Exercise requirements ->
Throughout the listing below, copy each line containing "Given".

Source records ->

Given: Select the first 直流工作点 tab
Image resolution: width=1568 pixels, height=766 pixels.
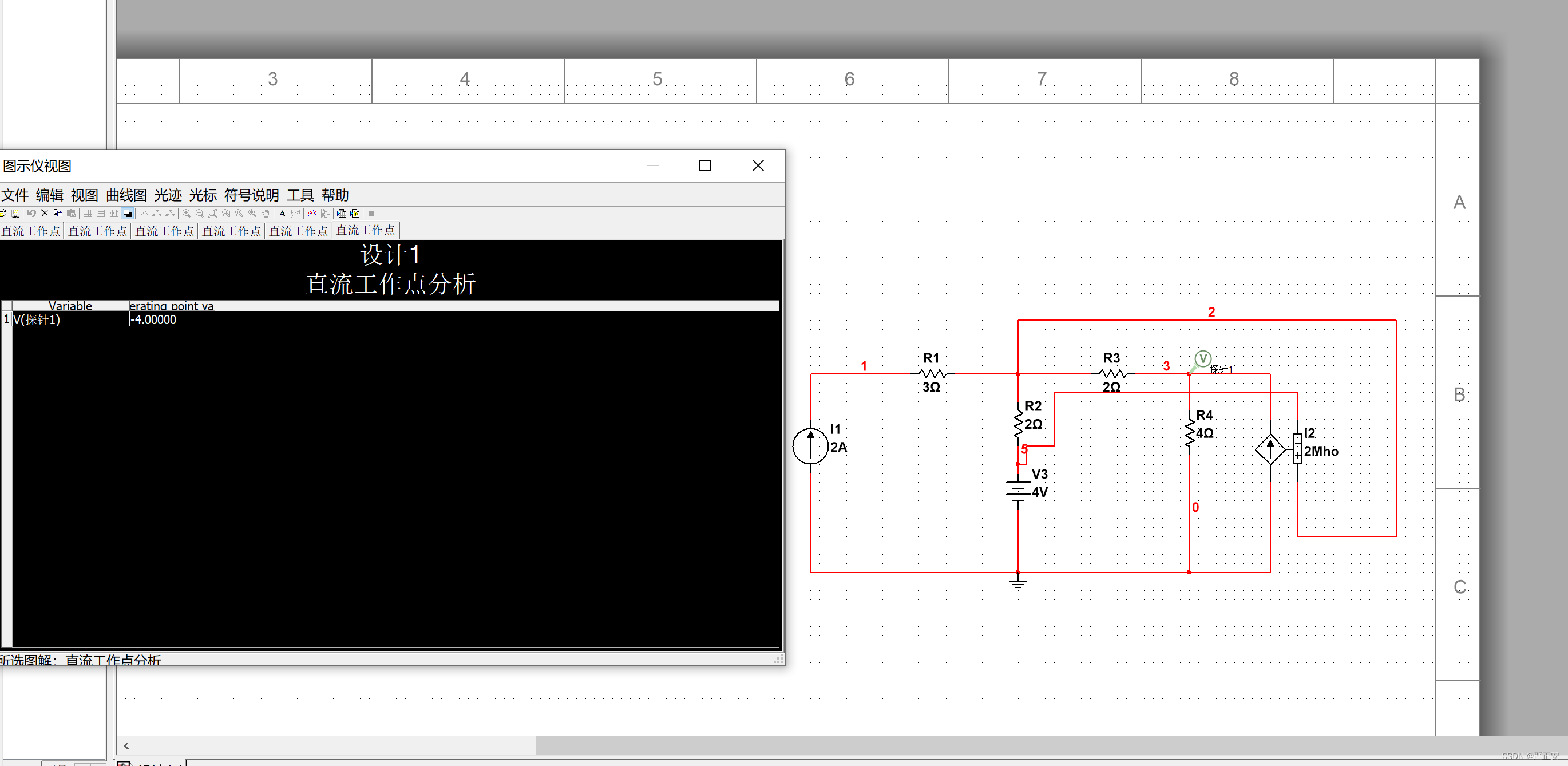Looking at the screenshot, I should pos(31,230).
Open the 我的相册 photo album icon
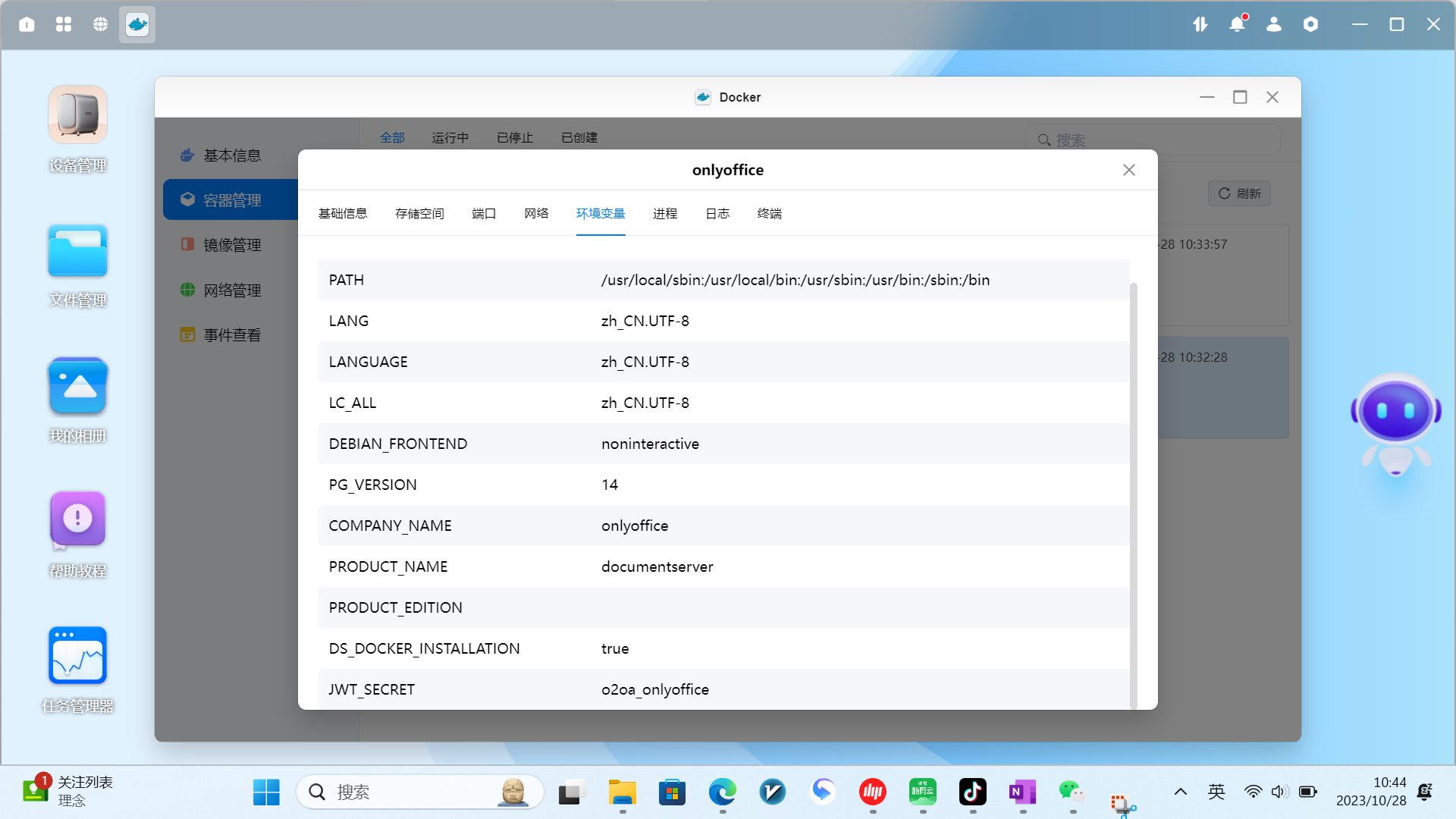This screenshot has width=1456, height=819. (x=77, y=387)
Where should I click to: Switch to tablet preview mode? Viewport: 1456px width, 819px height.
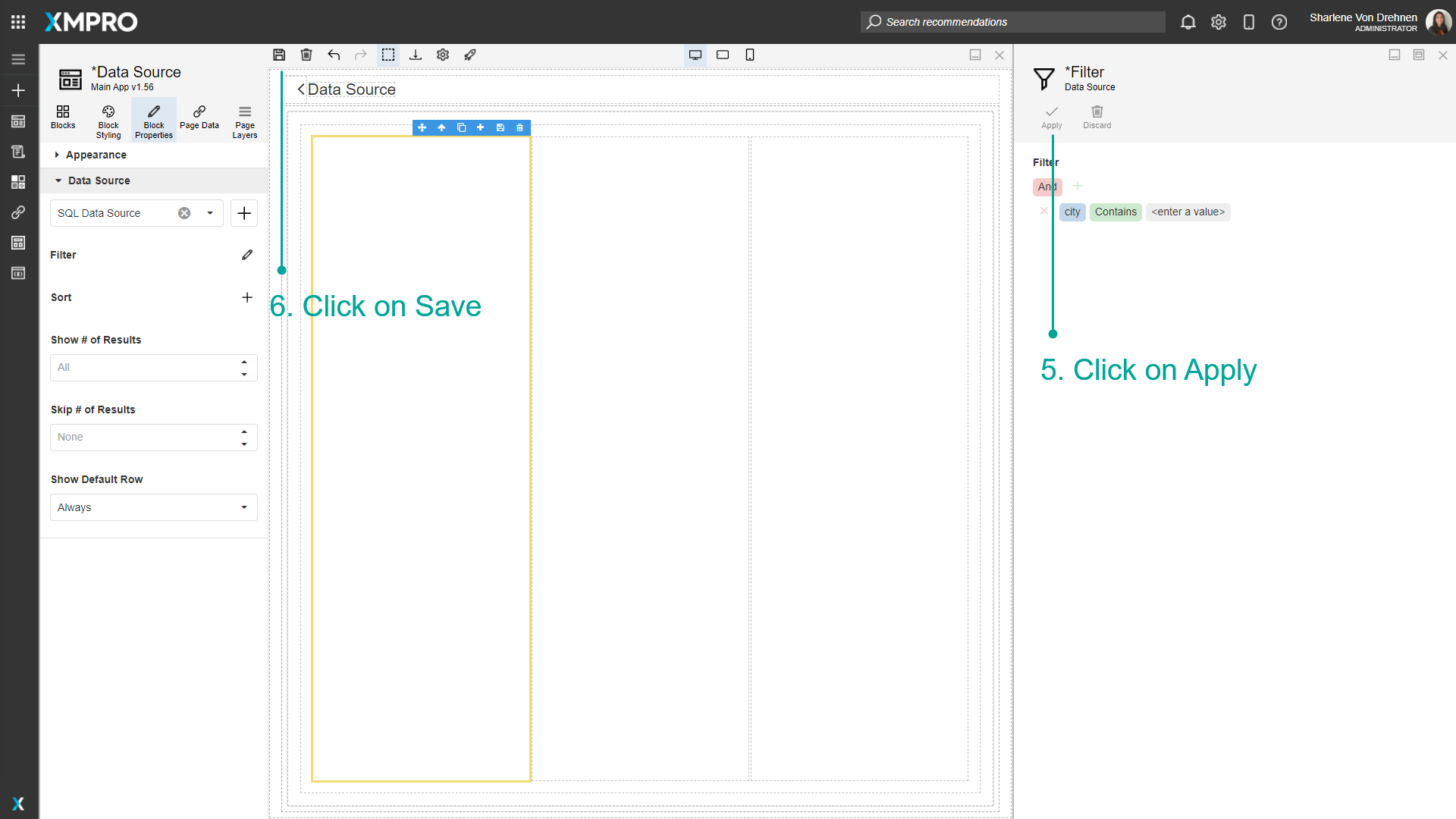tap(722, 55)
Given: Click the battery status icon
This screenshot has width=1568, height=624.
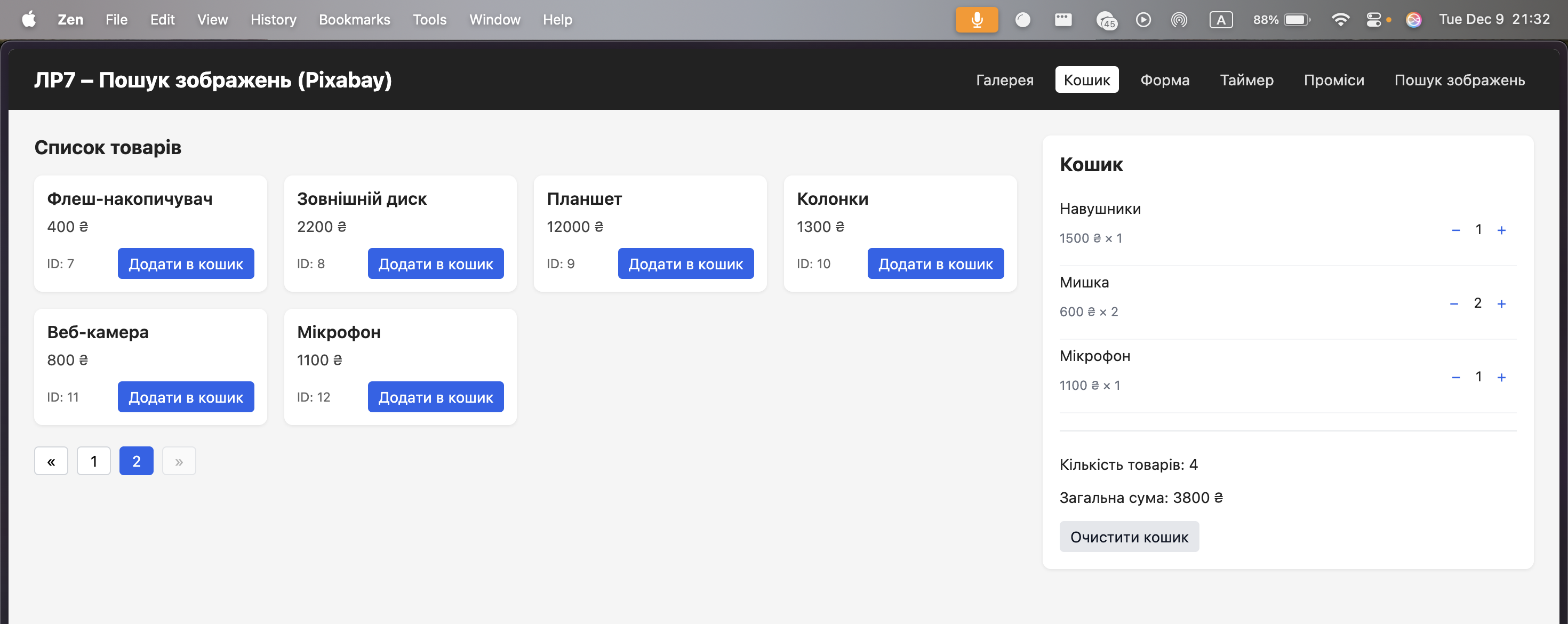Looking at the screenshot, I should click(1296, 20).
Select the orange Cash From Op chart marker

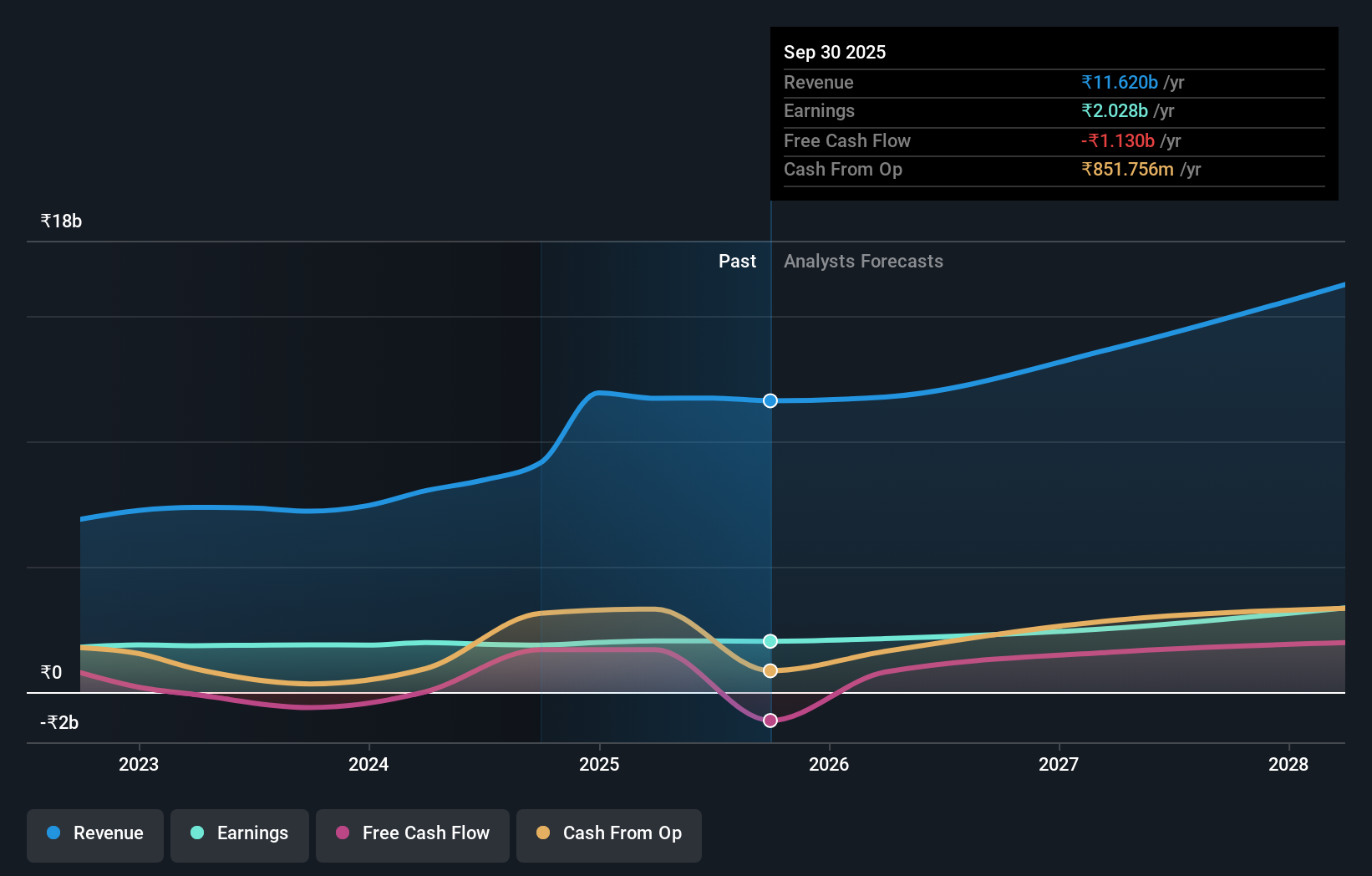click(x=770, y=669)
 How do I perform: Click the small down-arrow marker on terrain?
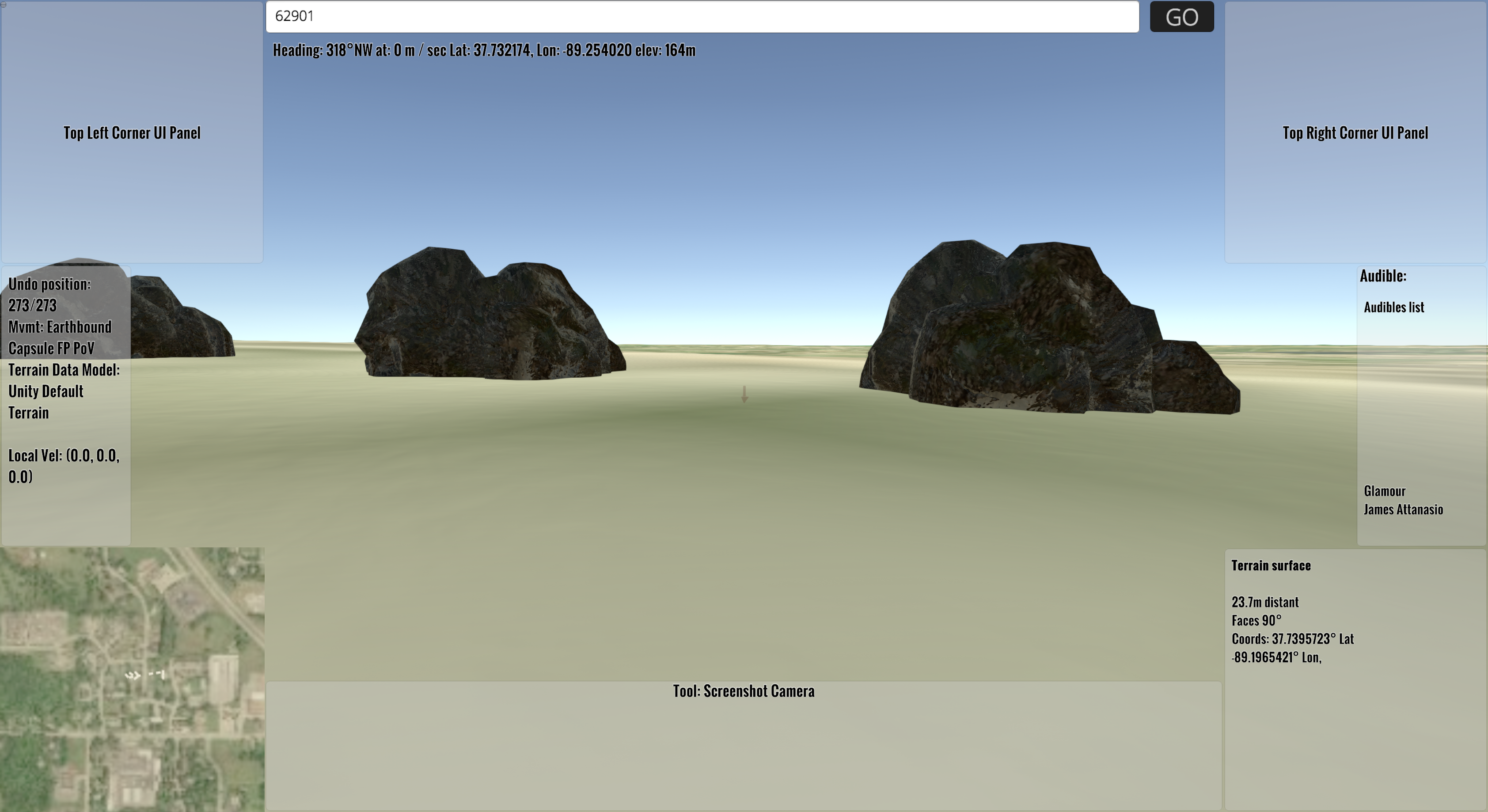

Solution to the problem ->
Given: Select the first 直流工作点 tab
Given: Click the battery status icon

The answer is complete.